3 commentaires Donnez votre avis
  1. quand on voit la côte de popularité de feu le président de TOTAL, auprès de nos gouvernants actuels et passés, on se dit que les lobbies pétroliers et nucléaires ont de beaux jours devant eux!
    Quant au nucleaire vanté par alain 38, les déchèts générés sont coûteux et dangereux à stocker, recrudescence de cancer à la Hague et fuites en mer qu’on retrouve tout le long des côtes irlandaises et en mer du nord.
    a part ça tout va bien!

  2. Vous oubliez une action « incontournable » majeure de la Transition Energétique : le maintien en service et même le développement de l’électronucléaire :
    – Car le nucléaire n’a pas besoin de moyens de stockage, les centrales s’ajustant à la demande contrairement aux Energies dites Renouvelables (EnR)

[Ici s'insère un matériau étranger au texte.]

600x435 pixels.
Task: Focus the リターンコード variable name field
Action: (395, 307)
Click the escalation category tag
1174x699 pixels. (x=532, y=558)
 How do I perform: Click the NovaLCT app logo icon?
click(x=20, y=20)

    – Car il produit un kWh à prix imbattable, contrairement à celui produit par les EnR, auquel il faut encore ajouter celui des moyens de stockage… qui n’existent pas et promettent d’être hors de prix
    – Car il n’émet pas de CO2 nocif pour le climat, contrairement aux EnR qui ont besoin actuellement du soutien des centrales à gaz

    Qu’on fasse de la recherche sur l’hydrogène et le stockage est une bonne idée. Un jour peut-être des découvertes fondamentales permettront d’envisager un développement intéressant des EnR qui resteront toujours soumises aux caprices de la météo.
    Mais qu’on « mette la charrue avant les bœufs » en arrêtant le nucléaire, et en n’ayant alors pas d’autre solution que les EnR et l’espoir que des découvertes prochaines permettront de stocker leur énergie intermittente, est une pure folie. Nous allons droit dans une impasse, en acceptant de nous plier à l’idéologie des Verts, dont le seul objectif est électoraliste.

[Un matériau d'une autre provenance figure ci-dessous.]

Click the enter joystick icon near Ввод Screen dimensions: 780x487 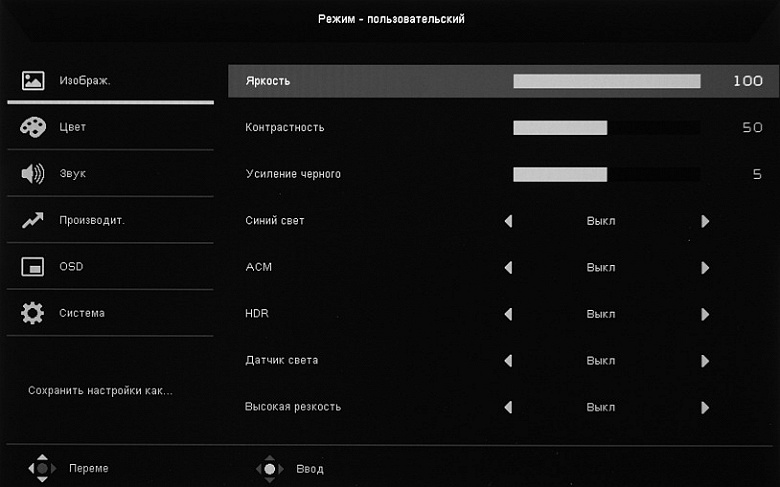(x=268, y=467)
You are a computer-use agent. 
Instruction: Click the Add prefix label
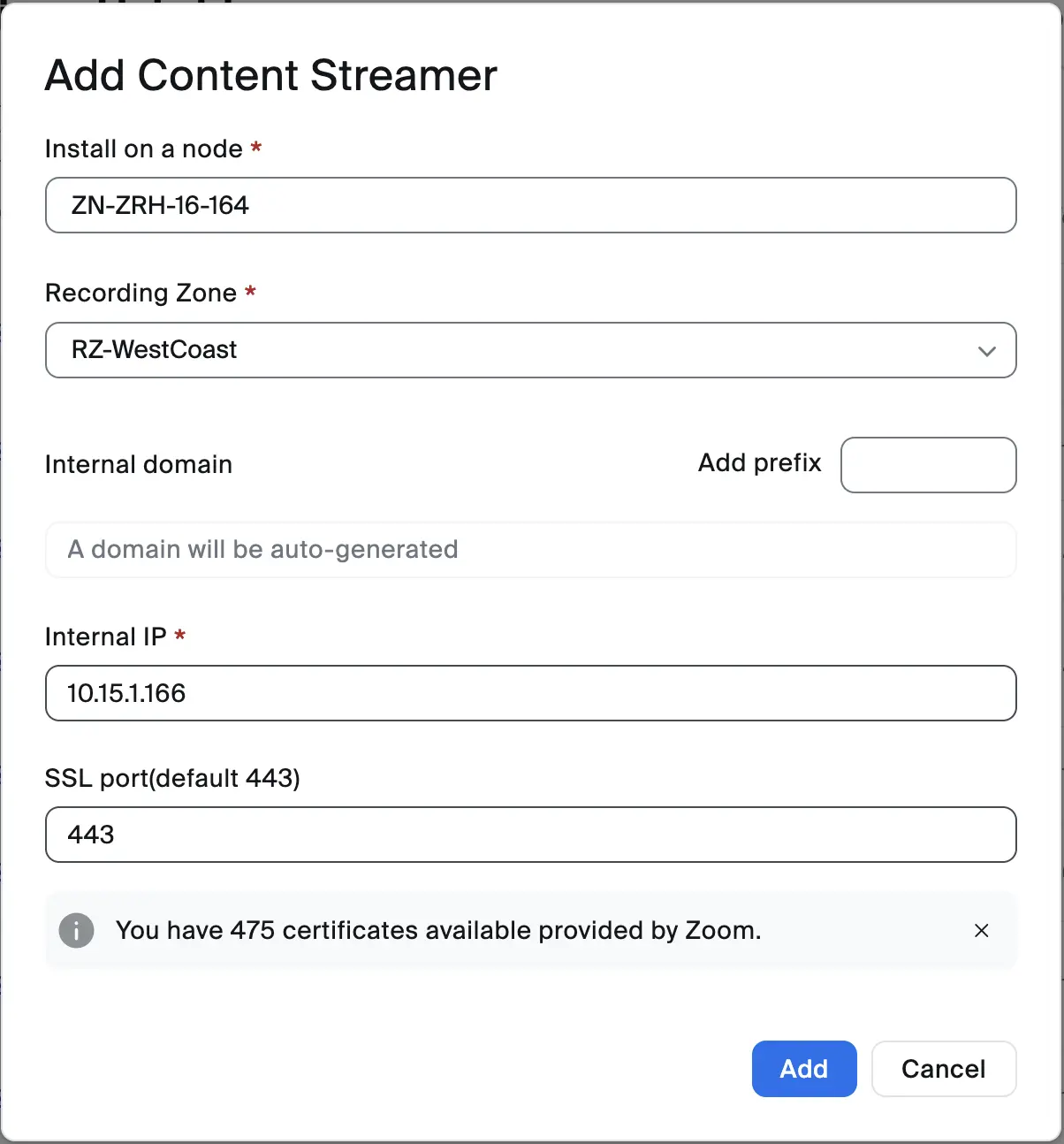[x=759, y=462]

    Si on ne réagit pas maintenant, en réalisant que le nucléaire est la seule solution envisageable dans les conditions actuelles et en se donnant le temps et les moyens de faire de la recherche sans épée de Damoclès au-dessus de nos têtes, nos enfants nous le reprocheront plus tard.

  3. Il y a encore tellement à gagner avec le pétrole que les énergies propres son négligés volontairement. L’ hydrogène tout le monde est capable d’ en fabriquer chez soi sans pouvoir le stoker.L’ avantage de l’ hydrogène c’ est qu’ en même temps on fabrique de l’ oxygène qui peut être utilisé mais aussi relâché dans l’ atmosphère. Si on avait mis l’ argent de tous les ronds poins de France dans les énergies renouvelable nous n’ aurions plus besoin de nucléaire Je rappelle que nous avons en France beaucoup plus de rond poins que dans l’ ensemble de l’ Europe Environ 50 000 qui coutent chacun entre 200 000 euros et plus d’ un million d’ euros. nous avons en France des milliers d’ hectares de marais qui sont à l’ abandon et sur lesquels on pourrait installer des éoliennes mais aussi fabriquer de l’ électricité marée motrice. sans que cela nuise à qui que ce soit. Mais on veut dépenser plus de 20 fois le prix pour les installer en mer avec tout les problèmes que cela comporte. Mais ça ressemble plus à un détournement de fond publique qu’ à une volonté de se tourner vers les énergies propres.